Thailand to free Bahraini footballer Hakeem al-Araibi after extradition case dropped

A football player jailed in Thailand will be allowed to travel to Australia as a refugee after Thai authorities abandoned a bid to extradite him to Bahrain for a crime that he insists he did not commit.

Following an international outcry, Thai prosecutors dropped an extradition case against Hakeem al-Araibi, a 25-year-old who was detained after arriving in Bangkok for a honeymoon with his wife. He has spent more than two months in prison.

Thai authorities have come under attack for pursuing the extradition but approved Mr Araibi’s release after Bahrain withdrew its request, according to Reuters.

"There are no grounds to hold him anymore,” said Chatchom Akapin, from the Thai attorney-general’s office. “It is his right to decide where he will go next. He is a free man."

Welcoming the decision, Craig Foster, a former Australian football captain who lobbied for Mr Araibi’s release, expressed gratitude to Thai authorities and to “everyone who stood for what’s right”.

“Most important thing now is Hakeem’s immediate wellbeing,” he said on Twitter. 

“Many wonderful people stepped forward to help Hakeem.
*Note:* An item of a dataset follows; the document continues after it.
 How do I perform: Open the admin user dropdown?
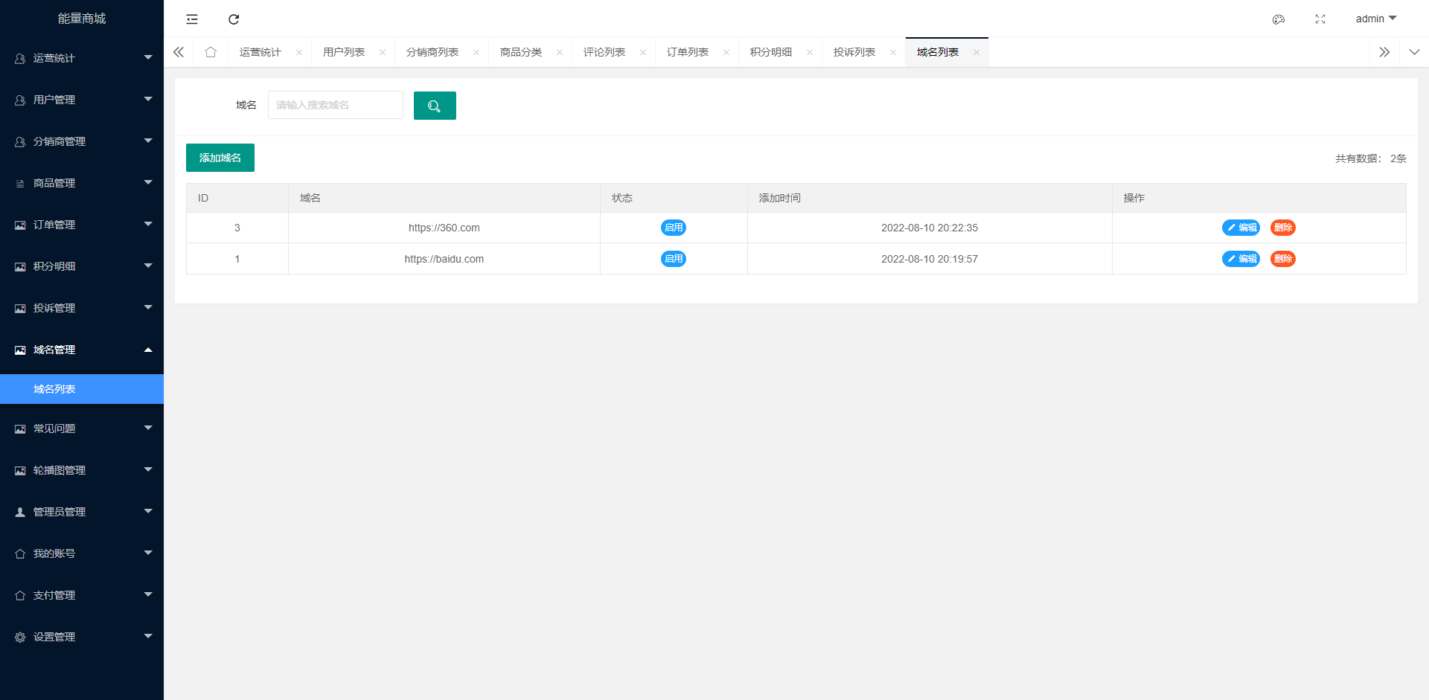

They all deserve to be in front of camera now, not only me… My thoughts are with Hakeem’s wife. Her nightmare will shortly be at an end.”

Mr Araibi, a former Bahraini national team player, received refugee status in Australia after fleeing Bahrain in 2014, saying he was targeted by authorities because he is Shia and his brother is politically active. He has been playing for a semi-professional football team in Melbourne. 

Bahrain has been seeking his extradition for a 10-year jail sentence after a court convicted him in absentia for an alleged “terrorist operation”, involving an arson attack against a police station in 2012.  

Mr Araibi has always claimed he was innocent, saying he was playing football in a Bahraini league game broadcast on national television until about 30 minutes before his alleged arson attack occurred.

“I swear I didn’t do anything in Bahrain,” he told The Sydney Morning Herald last week. 

“Bahrain wants me because I talked about Sheikh Salman [Sheikh Salman bin Ibrahim al-Khalifa, the Asian Football Confederation president, whom Araibi criticised while Salman was bidding for the FIFA presidency].”

Mr Araibi’s case has won support from the international sports community and led the Football Federation Australia to cancel an Under-23s training trip to Thailand.

Scott Morrison, Australia’s prime minister, said on Monday that Canberra had been working with Thai and Bahraini authorities to enable Araibi to return to his wife in Australia.

“Australians… desperately want to see him come home,” he said.